I seldom put up a poaching thread but I thought this one was noteworthy:

https://wgfd.wyo.gov/Regional-Offic...of-reality-TV-hunting-show-Wildgame-Nation-se

And it's not the first time Mr Busbice of the reality hunting show *Wildgame Nation* has been convicted of breaking WY Game & Fish laws.

.


----------



## Christine (Mar 13, 2013)

He got off light. I will make a point to avoid any wildgame innovation products from here on.

Sent from my SAMSUNG-SM-G900A using Tapatalk


----------



## Loke (Sep 7, 2007)

Link no work


----------



## Critter (Mar 20, 2010)

For some reason the page was taken down.

But here is another one with another TV show involved.

http://wgfcms.wyo.gov/WGFD/media/content/Law Enforcement/Case File Briefs/Hunting-in-the-Sticks.pdf

Or you can read of the Utah man or did he live in Wyoming or Florida?

http://wgfcms.wyo.gov/WGFD/media/content/Law Enforcement/Case File Briefs/Utah-False-Oath.pdf


----------



## Christine (Mar 13, 2013)

https://www.outdoorhub.com/news/201...ldgame-nation-sentenced-elk-poaching-wyoming/

Busbice admitted that he did not call Warden Baird because he was concerned about having recently been cited for previous wildlife violations. At this time Warden Baird seized both elk from Busbice and an unedited video of his hunt.

"Mr. Busbice told me they had been filming the elk hunt to feature on his reality TV hunting show," Baird said. The video and audio recording shows that Mr. Busbice shot several times at a large bull in a herd of elk and missed several times. The video then shows Mr. Busbice shooting and hitting a calf, and the calf goes down.

"On his fourth shot, Busbice hits the bull in the left shoulder," Baird said. It then falls to the ground. At the end of the video you can hear Busbice say, "We have to eliminate that part when I shot a cow." He also is recorded saying, "Yeah, but we got to get rid of that cow."

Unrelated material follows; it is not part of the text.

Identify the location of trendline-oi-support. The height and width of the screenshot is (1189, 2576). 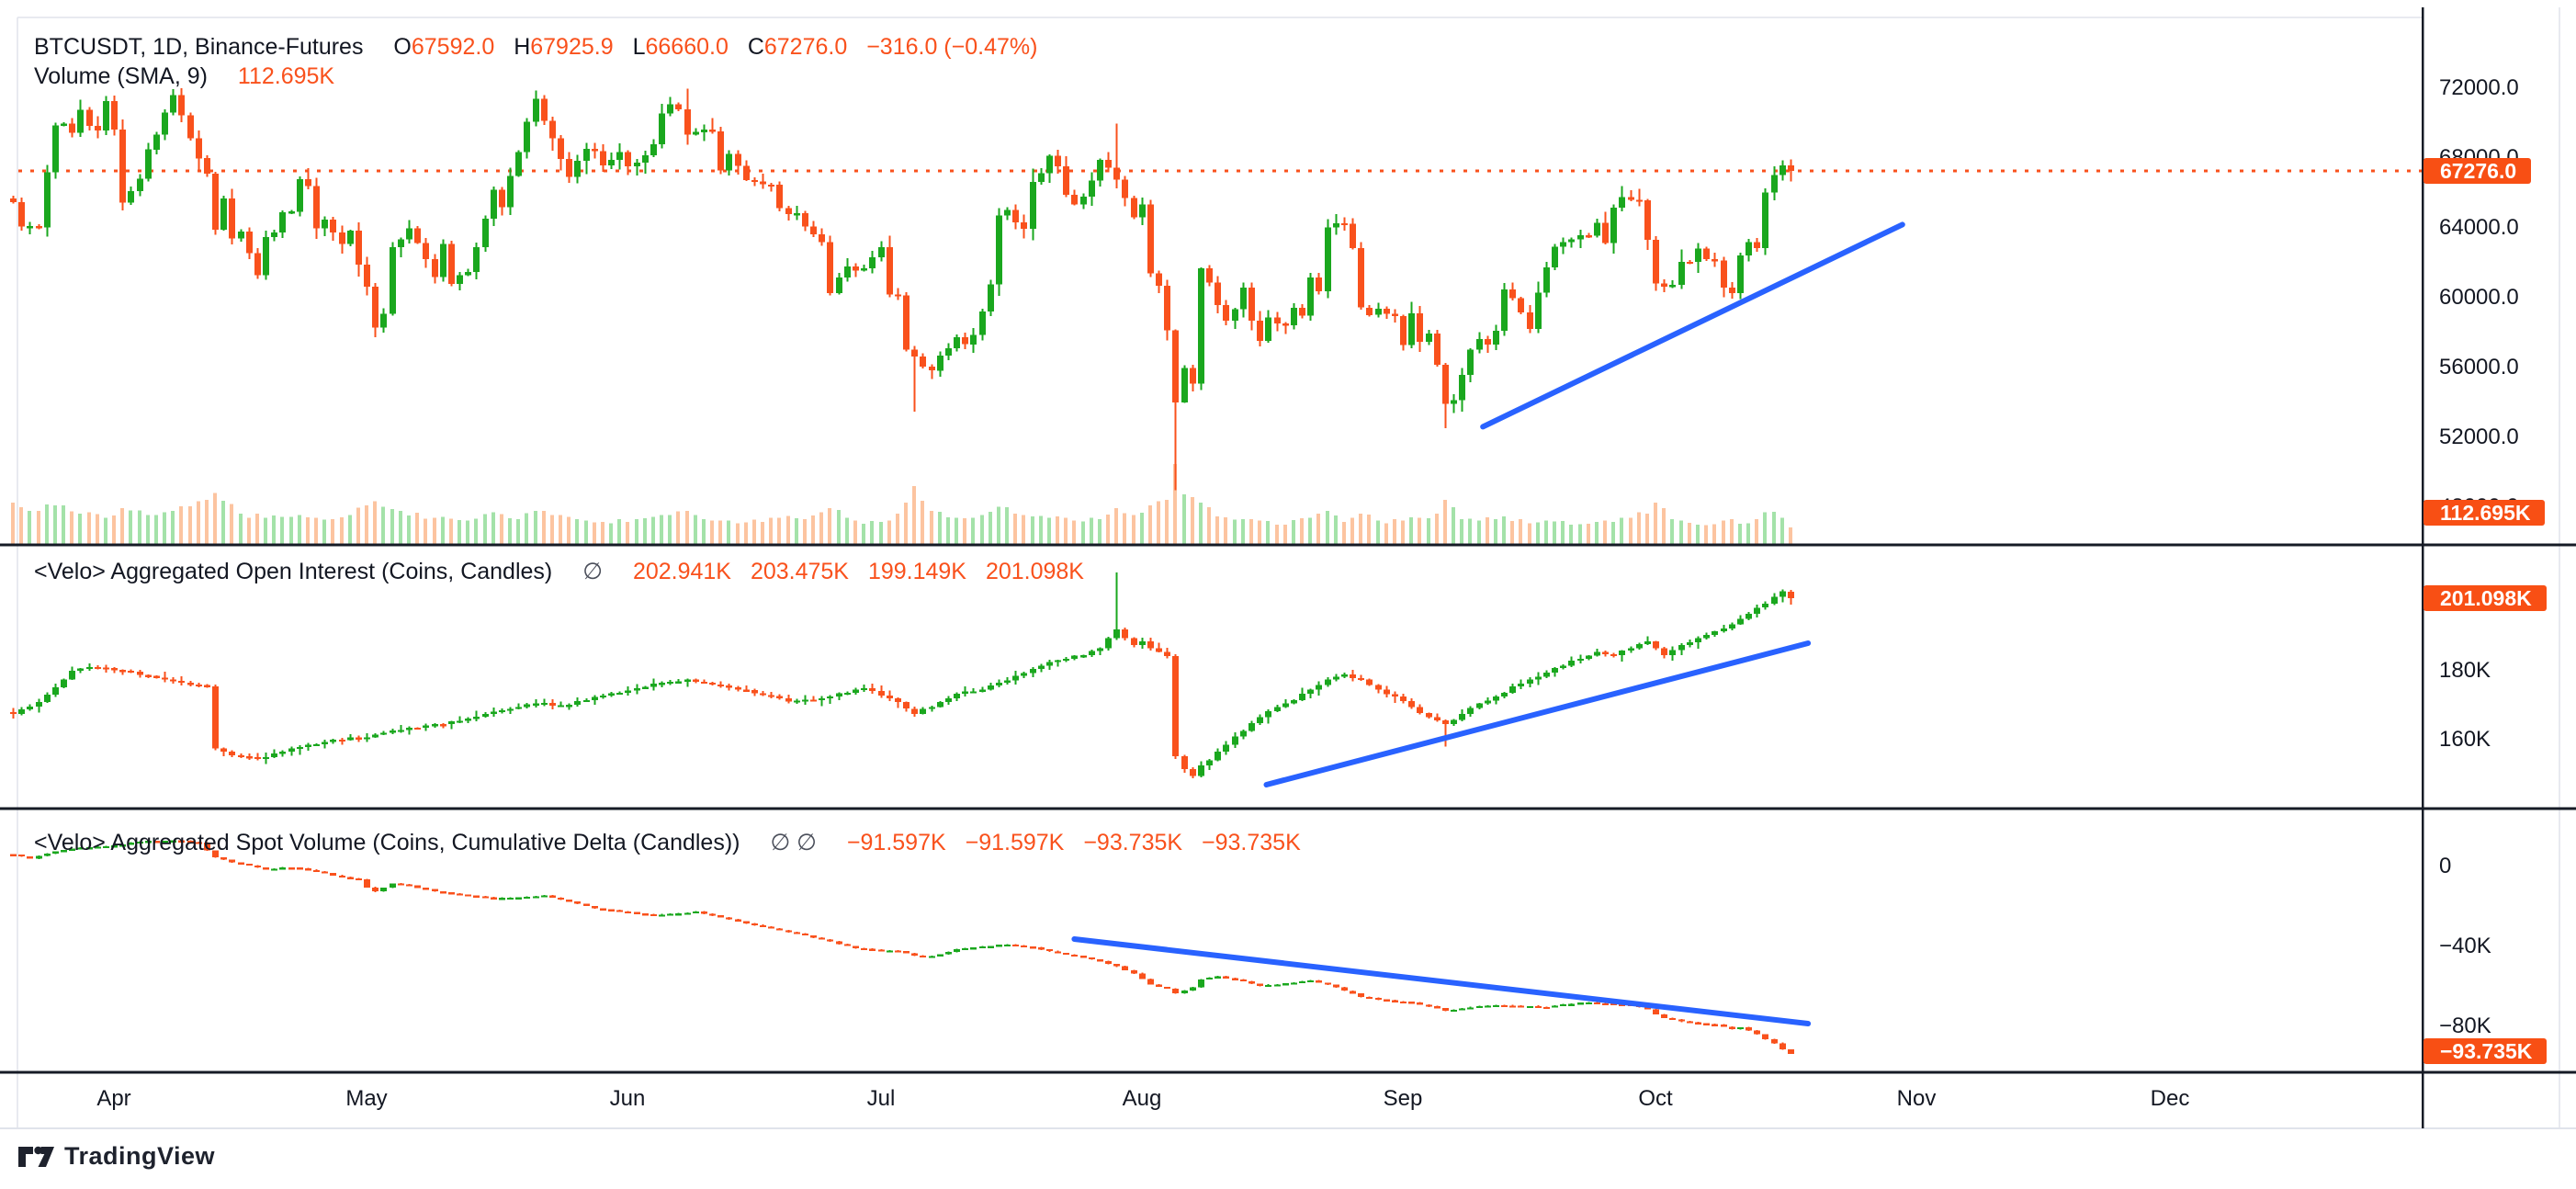
(1538, 714).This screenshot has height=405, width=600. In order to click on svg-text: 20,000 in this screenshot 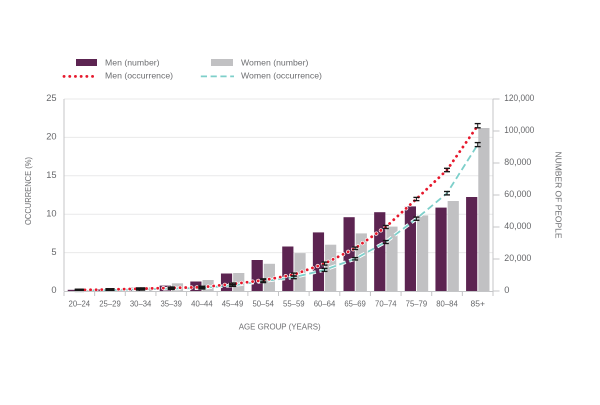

They dumped the 'accidental' kill in a ditch. 


Sent from my SAMSUNG-SM-G900A using Tapatalk


----------



## wyogoob (Sep 7, 2007)

Christine said:


> https://www.outdoorhub.com/news/201...ldgame-nation-sentenced-elk-poaching-wyoming/
> 
> Busbice admitted that he did not call Warden Baird because he was concerned about having recently been cited for previous wildlife violations. At this time Warden Baird seized both elk from Busbice and an unedited video of his hunt.
> 
> ...


Thanks Christine. I'm sure that's the same news release the Game & Fish had up in their "News" section today. I have the story in an email from the Game & Fish also.

.


----------



## deljoshua (Jul 29, 2013)

Wow that seems like an incredibly light punishment. Why would that not carry a more severe punishment??


----------



## High Desert Elk (Aug 21, 2012)

Plea deal...


----------



## LostLouisianian (Oct 11, 2010)

Well at least they caught a serial poacher and will hopefully be watching his every move now


----------